## Text for analysis

+ + + + + + +

Liver injury from nonsteroidal anti-inflammatory drugs in the United States.Liver Int 2016; 36(4):603-9LI
BACKGROUND & AIMS
Nonsteroidal anti-inflammatory drugs (NSAIDs) are commonly used and have been associated with hepatotoxicity. Studies of liver injury from NSAIDs have been retrospective and prospective data are lacking. The aim was to report the features and outcomes of the subjects with severe drug-induced liver injury from NSAIDS.
The U.S. Drug Induced Liver Injury Network is a prospective registry of idiosyncratic drug hepatotoxicity. All patients are evaluated in a standard fashion and followed up for at least 6 months.

+ + + + + + +

## Data provided
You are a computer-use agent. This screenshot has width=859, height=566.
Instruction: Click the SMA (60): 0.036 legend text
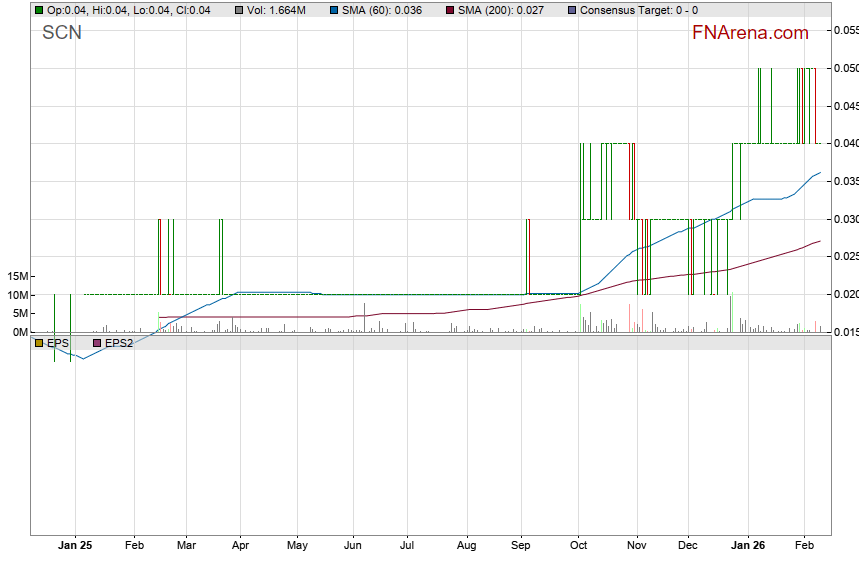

+ + + + + + +

## Problems to solve
**1)** According to the text on liver injury from NSAIDs, for how long are all patients followed up?
**2)** From the text on liver injury from NSAIDs, reproduce word for word the part that opens with the words "The U.S. Drug" and closes with "least 6 months.".

## Task-by-task answers
**1)** At least 6 months.

**2)**
The U.S. Drug Induced Liver Injury Network is a prospective registry of idiosyncratic drug hepatotoxicity. All patients are evaluated in a standard fashion and followed up for at least 6 months.